I concede that point. :-)

> Upthread you were complaining about how we'd reject calls even when
> there was only one possible interpretation. I wonder whether there'd be
> any value in taking that literally: that is, allow use of assignment
> rules when there is, in fact, exactly one function with the right number
> of parameters visible in the search path. This would solve the LPAD()
> problem (at least as stated), and probably many other practical cases
> too, since I admit your point that an awful lot of users do not use
> function overloading.

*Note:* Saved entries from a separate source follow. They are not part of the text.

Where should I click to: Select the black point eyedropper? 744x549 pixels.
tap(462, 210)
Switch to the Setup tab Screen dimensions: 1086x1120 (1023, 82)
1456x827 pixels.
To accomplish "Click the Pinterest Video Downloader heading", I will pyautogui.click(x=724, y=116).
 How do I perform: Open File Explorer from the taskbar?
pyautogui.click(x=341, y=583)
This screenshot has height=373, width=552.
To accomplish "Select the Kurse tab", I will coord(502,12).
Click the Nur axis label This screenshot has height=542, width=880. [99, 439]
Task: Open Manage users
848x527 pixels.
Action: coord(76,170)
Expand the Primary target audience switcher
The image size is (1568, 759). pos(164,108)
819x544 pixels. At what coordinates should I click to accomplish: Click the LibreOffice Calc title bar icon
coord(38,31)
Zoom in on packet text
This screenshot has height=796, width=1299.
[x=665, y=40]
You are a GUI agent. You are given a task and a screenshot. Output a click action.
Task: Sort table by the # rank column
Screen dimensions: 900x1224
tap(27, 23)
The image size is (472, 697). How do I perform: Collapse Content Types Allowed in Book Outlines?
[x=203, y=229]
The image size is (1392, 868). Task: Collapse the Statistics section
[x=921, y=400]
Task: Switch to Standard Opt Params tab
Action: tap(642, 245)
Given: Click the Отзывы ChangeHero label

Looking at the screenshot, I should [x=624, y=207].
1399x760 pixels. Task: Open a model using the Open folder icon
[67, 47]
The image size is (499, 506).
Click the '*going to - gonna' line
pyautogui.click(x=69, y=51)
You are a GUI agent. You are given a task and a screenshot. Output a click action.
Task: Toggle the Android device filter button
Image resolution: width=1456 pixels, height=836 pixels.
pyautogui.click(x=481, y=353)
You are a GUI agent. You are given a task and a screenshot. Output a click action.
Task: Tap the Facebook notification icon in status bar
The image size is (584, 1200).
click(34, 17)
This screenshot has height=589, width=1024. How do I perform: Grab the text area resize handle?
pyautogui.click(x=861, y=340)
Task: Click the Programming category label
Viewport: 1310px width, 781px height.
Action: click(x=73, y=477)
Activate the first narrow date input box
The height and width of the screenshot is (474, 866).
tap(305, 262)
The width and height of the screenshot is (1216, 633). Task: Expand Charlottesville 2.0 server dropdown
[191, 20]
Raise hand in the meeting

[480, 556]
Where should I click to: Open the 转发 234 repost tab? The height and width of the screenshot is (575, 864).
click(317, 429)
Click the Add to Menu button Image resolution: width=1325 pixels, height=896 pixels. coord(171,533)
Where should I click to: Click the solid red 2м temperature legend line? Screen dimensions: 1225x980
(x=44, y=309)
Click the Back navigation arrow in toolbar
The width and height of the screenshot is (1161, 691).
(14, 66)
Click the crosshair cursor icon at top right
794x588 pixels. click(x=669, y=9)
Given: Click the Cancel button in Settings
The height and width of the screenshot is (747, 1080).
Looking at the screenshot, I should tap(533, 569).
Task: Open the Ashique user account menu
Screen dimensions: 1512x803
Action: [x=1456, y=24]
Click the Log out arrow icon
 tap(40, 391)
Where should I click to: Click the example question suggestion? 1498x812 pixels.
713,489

The max() example I mentioned earlier would not
> get broken since there's more than one max(), and in general it seems
> likely that cases where there's a real risk would involve overloaded
> names.

That's an interesting idea. I like it.

> The main downside I can see is that code that used to work is likely
> to stop working as soon as someone creates a potential overloading
> situation. Worse, the error message could be pretty confusing, since
> if you had been successfully calling f(smallint) with f(42), you'd get
> "f(integer) does not exist", not something like "f() is ambiguous",
> after adding f(float8) to the mix. This seems related to the confusing
> changes in regression test cases that I got in my experiments yesterday.

One thought I had when looking at those messages was that, in some
ways, the new messages were actually less confusing than the old
messages. I mean, if you try to call f(42) and you get f(integer) does
not exist, ok, you'll probably figure out that the issue is with the
argument type, since you most likely know that an f of some type does
in fact exist. But it would be even more clear if the error message
said, ok, so there is an f, but I'm not going to call it because the
argument types don't match closely enough. The distinction would be
even more useful if the function happens to be called snuffleupagus
rather than f, because then when you call snufleupagus(42.0), it'll
tell you "i know nothing about a function by that name" whereas when
you call snuffleupagus(42) it'll tell you "i know about a function by
that name, but not with those argument types". I've certainly
encountered this confusion before whilst debugging my own and other
people's databases: is it giving me that error because the function
doesn't exist, or because of an argument type mismatch?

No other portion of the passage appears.